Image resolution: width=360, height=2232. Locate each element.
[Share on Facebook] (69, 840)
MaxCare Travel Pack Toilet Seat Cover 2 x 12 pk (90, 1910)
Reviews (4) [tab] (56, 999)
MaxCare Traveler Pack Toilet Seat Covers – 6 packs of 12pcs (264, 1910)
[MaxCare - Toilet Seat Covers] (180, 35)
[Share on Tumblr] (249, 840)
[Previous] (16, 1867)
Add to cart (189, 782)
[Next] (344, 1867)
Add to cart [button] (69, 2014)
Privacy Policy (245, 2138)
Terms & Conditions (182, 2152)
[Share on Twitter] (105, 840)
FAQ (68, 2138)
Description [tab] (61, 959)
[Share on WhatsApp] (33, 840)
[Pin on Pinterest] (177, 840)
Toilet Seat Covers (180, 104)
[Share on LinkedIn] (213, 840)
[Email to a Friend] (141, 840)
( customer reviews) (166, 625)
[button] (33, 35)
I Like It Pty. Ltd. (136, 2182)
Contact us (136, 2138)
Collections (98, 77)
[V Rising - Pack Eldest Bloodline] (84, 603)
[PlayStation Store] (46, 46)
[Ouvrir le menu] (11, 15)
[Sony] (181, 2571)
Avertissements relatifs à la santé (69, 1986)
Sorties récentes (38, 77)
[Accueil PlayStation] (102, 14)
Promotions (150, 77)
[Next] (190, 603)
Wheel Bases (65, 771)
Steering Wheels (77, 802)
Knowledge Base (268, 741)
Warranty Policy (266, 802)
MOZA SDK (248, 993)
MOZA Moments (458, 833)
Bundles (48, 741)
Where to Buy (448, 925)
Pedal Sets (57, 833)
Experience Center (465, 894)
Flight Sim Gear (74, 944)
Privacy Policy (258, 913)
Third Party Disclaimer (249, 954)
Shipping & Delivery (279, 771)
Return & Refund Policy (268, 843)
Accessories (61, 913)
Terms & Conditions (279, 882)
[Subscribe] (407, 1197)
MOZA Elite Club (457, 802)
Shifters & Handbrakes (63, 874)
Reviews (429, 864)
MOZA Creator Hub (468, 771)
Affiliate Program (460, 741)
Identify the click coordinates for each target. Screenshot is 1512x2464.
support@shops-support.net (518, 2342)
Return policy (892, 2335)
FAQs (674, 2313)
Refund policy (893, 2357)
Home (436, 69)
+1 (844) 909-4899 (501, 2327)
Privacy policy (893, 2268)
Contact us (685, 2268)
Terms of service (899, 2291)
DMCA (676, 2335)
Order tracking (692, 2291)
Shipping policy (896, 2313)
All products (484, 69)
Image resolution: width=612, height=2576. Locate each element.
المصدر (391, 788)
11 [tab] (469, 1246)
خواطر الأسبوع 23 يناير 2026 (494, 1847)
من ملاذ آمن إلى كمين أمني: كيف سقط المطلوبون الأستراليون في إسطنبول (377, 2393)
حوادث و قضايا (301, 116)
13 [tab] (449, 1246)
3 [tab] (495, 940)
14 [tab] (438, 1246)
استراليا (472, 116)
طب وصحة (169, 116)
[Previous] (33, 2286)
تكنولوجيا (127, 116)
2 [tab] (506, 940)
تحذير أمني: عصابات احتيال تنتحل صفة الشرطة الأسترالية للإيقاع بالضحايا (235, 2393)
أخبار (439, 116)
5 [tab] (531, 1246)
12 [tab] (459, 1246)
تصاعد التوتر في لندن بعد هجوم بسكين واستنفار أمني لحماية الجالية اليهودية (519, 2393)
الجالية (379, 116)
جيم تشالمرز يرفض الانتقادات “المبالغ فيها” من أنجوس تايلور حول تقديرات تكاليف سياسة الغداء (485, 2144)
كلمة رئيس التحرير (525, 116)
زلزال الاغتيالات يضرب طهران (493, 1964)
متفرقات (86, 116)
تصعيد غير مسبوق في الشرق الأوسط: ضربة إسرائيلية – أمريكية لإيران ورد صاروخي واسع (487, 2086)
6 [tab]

Aim of the task: Transcribe the records exactly as given.

Answer space:
Image resolution: width=360, height=2232. Locate each element.
[Share on Facebook] (69, 840)
MaxCare Travel Pack Toilet Seat Cover 2 x 12 pk (90, 1910)
Reviews (4) [tab] (56, 999)
MaxCare Traveler Pack Toilet Seat Covers – 6 packs of 12pcs (264, 1910)
[MaxCare - Toilet Seat Covers] (180, 35)
[Share on Tumblr] (249, 840)
[Previous] (16, 1867)
Add to cart (189, 782)
[Next] (344, 1867)
Add to cart [button] (69, 2014)
Privacy Policy (245, 2138)
Terms & Conditions (182, 2152)
[Share on Twitter] (105, 840)
FAQ (68, 2138)
Description [tab] (61, 959)
[Share on WhatsApp] (33, 840)
[Pin on Pinterest] (177, 840)
Toilet Seat Covers (180, 104)
[Share on LinkedIn] (213, 840)
[Email to a Friend] (141, 840)
( customer reviews) (166, 625)
[button] (33, 35)
I Like It Pty. Ltd. (136, 2182)
Contact us (136, 2138)
Collections (98, 77)
[V Rising - Pack Eldest Bloodline] (84, 603)
[PlayStation Store] (46, 46)
[Ouvrir le menu] (11, 15)
[Sony] (181, 2571)
Avertissements relatifs à la santé (69, 1986)
Sorties récentes (38, 77)
[Accueil PlayStation] (102, 14)
Promotions (150, 77)
[Next] (190, 603)
Wheel Bases (65, 771)
Steering Wheels (77, 802)
Knowledge Base (268, 741)
Warranty Policy (266, 802)
MOZA SDK (248, 993)
MOZA Moments (458, 833)
Bundles (48, 741)
Where to Buy (448, 925)
Pedal Sets (57, 833)
Experience Center (465, 894)
Flight Sim Gear (74, 944)
Privacy Policy (258, 913)
Third Party Disclaimer (249, 954)
Shipping & Delivery (279, 771)
Return & Refund Policy (268, 843)
Accessories (61, 913)
Terms & Conditions (279, 882)
[Subscribe] (407, 1197)
MOZA Elite Club (457, 802)
Shifters & Handbrakes (63, 874)
Reviews (429, 864)
MOZA Creator Hub (468, 771)
Affiliate Program (460, 741)
Identify the click coordinates for each target. Screenshot is 1512x2464.
support@shops-support.net (518, 2342)
Return policy (892, 2335)
FAQs (674, 2313)
Refund policy (893, 2357)
Home (436, 69)
+1 (844) 909-4899 (501, 2327)
Privacy policy (893, 2268)
Contact us (685, 2268)
Terms of service (899, 2291)
DMCA (676, 2335)
Order tracking (692, 2291)
Shipping policy (896, 2313)
All products (484, 69)
Image resolution: width=612, height=2576. Locate each element.
المصدر (391, 788)
11 [tab] (469, 1246)
خواطر الأسبوع 23 يناير 2026 (494, 1847)
من ملاذ آمن إلى كمين أمني: كيف سقط المطلوبون الأستراليون في إسطنبول (377, 2393)
حوادث و قضايا (301, 116)
13 [tab] (449, 1246)
3 [tab] (495, 940)
14 [tab] (438, 1246)
استراليا (472, 116)
طب وصحة (169, 116)
[Previous] (33, 2286)
تكنولوجيا (127, 116)
2 [tab] (506, 940)
تحذير أمني: عصابات احتيال تنتحل صفة الشرطة الأسترالية للإيقاع بالضحايا (235, 2393)
أخبار (439, 116)
5 [tab] (531, 1246)
12 [tab] (459, 1246)
تصاعد التوتر في لندن بعد هجوم بسكين واستنفار أمني لحماية الجالية اليهودية (519, 2393)
الجالية (379, 116)
جيم تشالمرز يرفض الانتقادات “المبالغ فيها” من أنجوس تايلور حول تقديرات تكاليف سياسة الغداء (485, 2144)
كلمة رئيس التحرير (525, 116)
زلزال الاغتيالات يضرب طهران (493, 1964)
متفرقات (86, 116)
تصعيد غير مسبوق في الشرق الأوسط: ضربة إسرائيلية – أمريكية لإيران ورد صاروخي واسع (487, 2086)
6 [tab]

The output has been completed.